„Jakiś czas temu, po upadku ZSRR, odezwały się na Kremlu ponownie pragnienia imperialne i pojawił się tam projekt zbudowania bloku euroazjatyckiego, w którym decydowałaby Rosja, ale Rosja bardzo blisko współpracująca z Europą zachodnią, gdzie głównym partnerem Rosji mają być Niemcy” – powiedział były wiceszef MON prof. Romuald Szeremietiew.

Według tej koncepcji „miałaby powstać wspólnota, jak to mówią rosyjscy geopolitycy – od Władywostoku do Lizbony. Pojawiło się też po stronie niemieckiej zrozumienie dla budowania takiej wspólnoty z Rosjanami. Dowodem na to jest oczywiście gazociąg Nord Stream, ale nie tylko. Rosja i Niemcy wyraźnie zaczęły szukać miejsc porozumienia i współpracy. Zaczęła Niemcom w tym przeszkadzać obecność USA. Amerykanie w spadku po latach „zimnej wojny” gwarantowali bezpieczeństwo Europie, ale po rozpadzie ZSRR Niemcy nie czuły się już zagrożone. Tymczasem USA jako gwarant ładu światowego, jaki wówczas powstawał, chciały zachować swoje wpływy i jako partnera w końcu znalazły Europę środową, z kluczową rolą Polski, która nie przestała obawiać się Rosji. Pojawiła się więc zasadnicza różnica interesów między tym, co chciał mieć Waszyngton i co próbuje osiągnąć Warszawa, a tym co chce Berlin, a zwłaszcza tym, co zamierza uzyskać Moskwa” – mówił Szeremietiew w wywiadzie dla polskatimes.pl.

„Uważam, że Niemcy mają dla potrzeb tej układanki odegrać rolę pacyfikatora Polaków, aby można było użyć Polski jako łącznika między Niemcami a Rosją, aby nie stała się ona elementem zagrażającym tej geopolitycznej konstrukcji wymyślonej w Moskwie” – stwierdził Szeremietiew i dodał: „RFN jest prawnym następcą III Rzeszy, a mechanizmy, jeśli chodzi o wpływy polityczne i realizowanie własnych interesów są podobne”.

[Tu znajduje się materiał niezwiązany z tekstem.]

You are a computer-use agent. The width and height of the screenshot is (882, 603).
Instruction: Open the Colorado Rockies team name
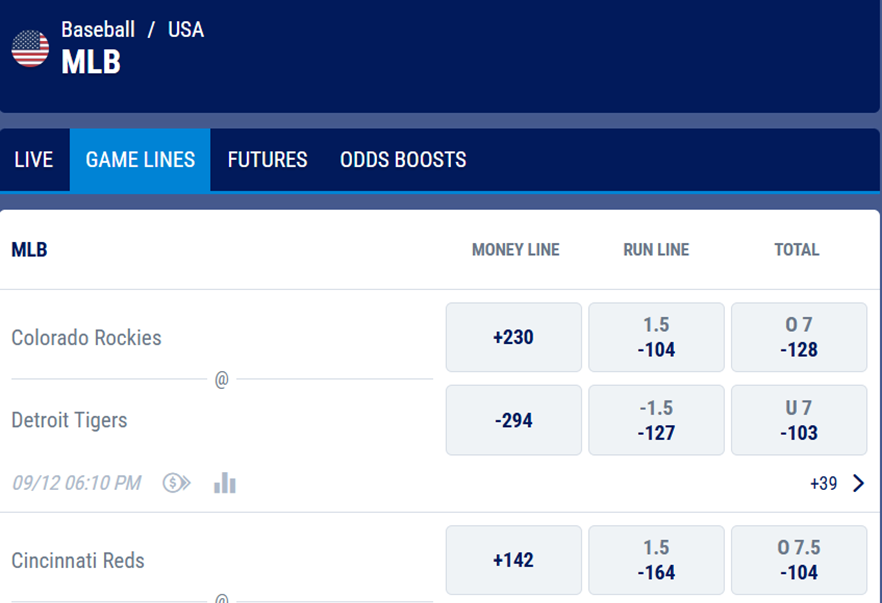(86, 338)
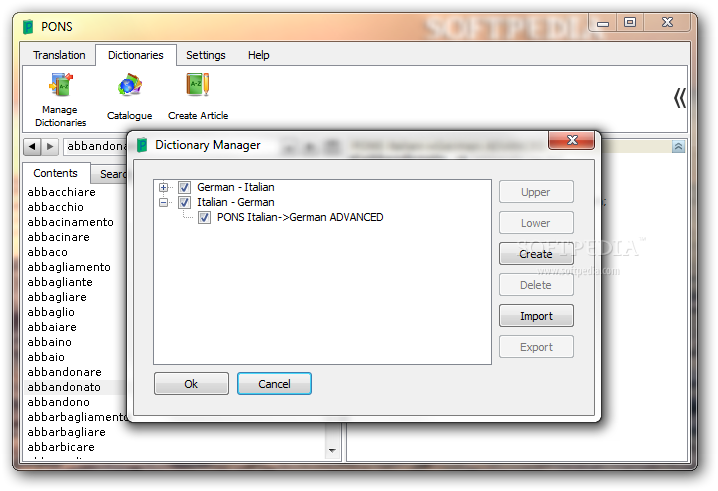This screenshot has height=491, width=718.
Task: Toggle the Italian - German checkbox
Action: coord(184,202)
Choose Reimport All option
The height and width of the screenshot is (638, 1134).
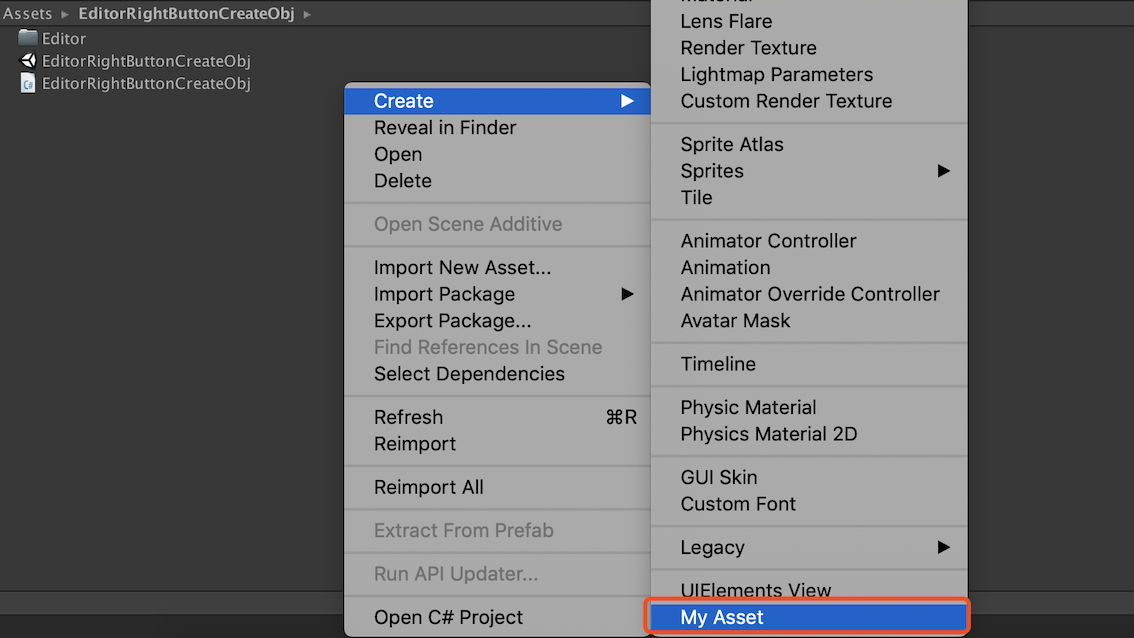(428, 487)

„Dziś mamy nową sytuację – w Stanach Zjednoczonych zmienił się prezydent, pojawiła się też opinia, że USA postawią na Niemcy, a nie na Europę środkową i Polskę. A skoro tak, to by oznaczało, że Warszawa ze swoją koncepcją budowania Trójmorza przy wsparciu potęgi Stanów Zjednoczonych jest na przegranych pozycjach. Tymczasem, słuchałem tego, co mówił kandydat na ambasadora USA w Polsce Mark Brzeziński przed komisją w amerykańskim Senacie. Mówił, jak przystało na polityka liberalno-lewicowego, o mniejszościach seksualnych, o praworządności, ale powiedział jedną rzecz, która w tym kontekście jest bardzo ciekawa. Otóż powiedział, że jako ambasador Stanów Zjednoczonych będzie działał na rzecz budowania Trójmorza; że to Trójmorze, z punktu widzenia interesów Stanów Zjednoczonych jest bardzo potrzebne. To by z kolei oznaczało utrzymanie flanki wschodniej NATO i reagowanie na to wszystko, co może robić Rosja. Dziś zagrożenie z jednej strony ujawnia się na granicy polsko-białoruskiej, ale z drugiej jest to widoczne, jeśli idzie o Ukrainę. Czyli mimo zmiany prezydenta Amerykanie Europy środkowej i Polski, mówiąc kolokwialnie, nie odpuszczą. Sekretarz stanu USA Antony Blinken mówił ostatnio o tym bardzo wyraźnie” – zauważył były wiceszef resortu obrony i skonstatował: „Jedno jest pewne, gdyby Rosja odważyła się na agresję na Ukrainie, to Nord Stream 2 zostanie przez Stany Zjednoczone zablokowany. A Niemcy nie bardzo będą mogły się temu przeciwstawić”.

„Polska jest dużym potencjałem, a w rejonie między Niemcami a Rosją – największym! Mam wiele krytycznych uwag dotyczących naszych sił zbrojnych, ale jedno nie ulega wątpliwości – że to jest jedna z największych armii europejskich i natowskich. Wojsko Polskie nie jest więc czymś małym, co można lekceważyć. Idąc dalej: Polsce udało się zbudować przynajmniej polityczne i propagandowe poparcie w tym co robi na granicy wschodniej” – podsumował prof. Szeremietiew.